* **Task item**: Nothing after the line containing "Qualità e Ambiente (621, 2007)" belongs in the answer; write out exactly every line from the start of the material up to it, including it.

_ _ _

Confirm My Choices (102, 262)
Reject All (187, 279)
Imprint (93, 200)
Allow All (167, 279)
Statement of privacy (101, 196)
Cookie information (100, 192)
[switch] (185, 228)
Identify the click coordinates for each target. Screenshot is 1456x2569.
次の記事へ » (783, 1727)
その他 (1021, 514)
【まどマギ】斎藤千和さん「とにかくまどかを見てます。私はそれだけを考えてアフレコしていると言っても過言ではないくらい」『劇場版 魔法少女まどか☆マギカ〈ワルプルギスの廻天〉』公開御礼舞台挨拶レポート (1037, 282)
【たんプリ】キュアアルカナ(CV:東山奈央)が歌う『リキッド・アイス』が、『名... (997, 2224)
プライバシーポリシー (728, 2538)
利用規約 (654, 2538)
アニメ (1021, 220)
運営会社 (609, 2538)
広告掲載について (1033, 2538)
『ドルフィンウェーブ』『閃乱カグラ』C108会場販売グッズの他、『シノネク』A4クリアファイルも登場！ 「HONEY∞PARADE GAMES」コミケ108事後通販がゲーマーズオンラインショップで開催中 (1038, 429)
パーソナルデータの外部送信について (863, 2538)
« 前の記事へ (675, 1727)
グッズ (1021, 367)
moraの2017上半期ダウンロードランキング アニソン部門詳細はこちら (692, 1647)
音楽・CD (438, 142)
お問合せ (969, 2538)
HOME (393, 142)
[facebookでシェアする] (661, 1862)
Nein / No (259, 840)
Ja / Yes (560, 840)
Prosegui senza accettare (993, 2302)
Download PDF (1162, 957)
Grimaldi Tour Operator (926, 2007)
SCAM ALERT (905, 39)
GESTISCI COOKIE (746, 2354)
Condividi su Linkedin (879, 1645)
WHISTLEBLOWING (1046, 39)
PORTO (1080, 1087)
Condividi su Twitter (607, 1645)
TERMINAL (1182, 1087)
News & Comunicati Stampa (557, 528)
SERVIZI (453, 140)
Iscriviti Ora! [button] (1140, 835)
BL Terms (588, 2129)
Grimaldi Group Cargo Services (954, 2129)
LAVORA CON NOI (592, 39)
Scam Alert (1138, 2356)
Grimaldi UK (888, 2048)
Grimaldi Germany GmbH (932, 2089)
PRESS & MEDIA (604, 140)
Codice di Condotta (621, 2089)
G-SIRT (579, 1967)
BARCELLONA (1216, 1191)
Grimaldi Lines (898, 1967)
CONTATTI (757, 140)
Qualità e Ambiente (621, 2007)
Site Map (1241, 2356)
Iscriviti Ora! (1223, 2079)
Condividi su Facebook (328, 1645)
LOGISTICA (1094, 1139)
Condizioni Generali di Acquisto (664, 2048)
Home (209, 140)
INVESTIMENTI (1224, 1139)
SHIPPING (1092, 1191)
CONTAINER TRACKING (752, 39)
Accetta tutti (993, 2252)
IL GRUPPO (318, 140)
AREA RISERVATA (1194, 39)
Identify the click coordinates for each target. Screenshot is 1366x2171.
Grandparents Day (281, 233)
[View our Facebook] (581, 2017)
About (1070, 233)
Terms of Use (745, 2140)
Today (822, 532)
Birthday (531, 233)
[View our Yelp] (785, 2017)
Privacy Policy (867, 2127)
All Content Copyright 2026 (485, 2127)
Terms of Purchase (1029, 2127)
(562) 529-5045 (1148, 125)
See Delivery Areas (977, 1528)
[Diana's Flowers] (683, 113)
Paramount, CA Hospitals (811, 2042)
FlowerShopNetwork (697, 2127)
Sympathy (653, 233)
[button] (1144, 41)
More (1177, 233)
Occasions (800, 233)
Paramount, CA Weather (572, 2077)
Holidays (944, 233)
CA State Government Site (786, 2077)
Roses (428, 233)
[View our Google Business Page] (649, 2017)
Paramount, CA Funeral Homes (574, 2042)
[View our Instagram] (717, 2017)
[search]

_ _ _

* **Exercise result**:
Confirm My Choices (102, 262)
Reject All (187, 279)
Imprint (93, 200)
Allow All (167, 279)
Statement of privacy (101, 196)
Cookie information (100, 192)
[switch] (185, 228)
Identify the click coordinates for each target. Screenshot is 1456x2569.
次の記事へ » (783, 1727)
その他 (1021, 514)
【まどマギ】斎藤千和さん「とにかくまどかを見てます。私はそれだけを考えてアフレコしていると言っても過言ではないくらい」『劇場版 魔法少女まどか☆マギカ〈ワルプルギスの廻天〉』公開御礼舞台挨拶レポート (1037, 282)
【たんプリ】キュアアルカナ(CV:東山奈央)が歌う『リキッド・アイス』が、『名... (997, 2224)
プライバシーポリシー (728, 2538)
利用規約 (654, 2538)
アニメ (1021, 220)
運営会社 (609, 2538)
広告掲載について (1033, 2538)
『ドルフィンウェーブ』『閃乱カグラ』C108会場販売グッズの他、『シノネク』A4クリアファイルも登場！ 「HONEY∞PARADE GAMES」コミケ108事後通販がゲーマーズオンラインショップで開催中 (1038, 429)
パーソナルデータの外部送信について (863, 2538)
« 前の記事へ (675, 1727)
グッズ (1021, 367)
moraの2017上半期ダウンロードランキング アニソン部門詳細はこちら (692, 1647)
音楽・CD (438, 142)
お問合せ (969, 2538)
HOME (393, 142)
[facebookでシェアする] (661, 1862)
Nein / No (259, 840)
Ja / Yes (560, 840)
Prosegui senza accettare (993, 2302)
Download PDF (1162, 957)
Grimaldi Tour Operator (926, 2007)
SCAM ALERT (905, 39)
GESTISCI COOKIE (746, 2354)
Condividi su Linkedin (879, 1645)
WHISTLEBLOWING (1046, 39)
PORTO (1080, 1087)
Condividi su Twitter (607, 1645)
TERMINAL (1182, 1087)
News & Comunicati Stampa (557, 528)
SERVIZI (453, 140)
Iscriviti Ora! [button] (1140, 835)
BL Terms (588, 2129)
Grimaldi Group Cargo Services (954, 2129)
LAVORA CON NOI (592, 39)
Scam Alert (1138, 2356)
Grimaldi UK (888, 2048)
Grimaldi Germany GmbH (932, 2089)
PRESS & MEDIA (604, 140)
Codice di Condotta (621, 2089)
G-SIRT (579, 1967)
BARCELLONA (1216, 1191)
Grimaldi Lines (898, 1967)
CONTATTI (757, 140)
Qualità e Ambiente (621, 2007)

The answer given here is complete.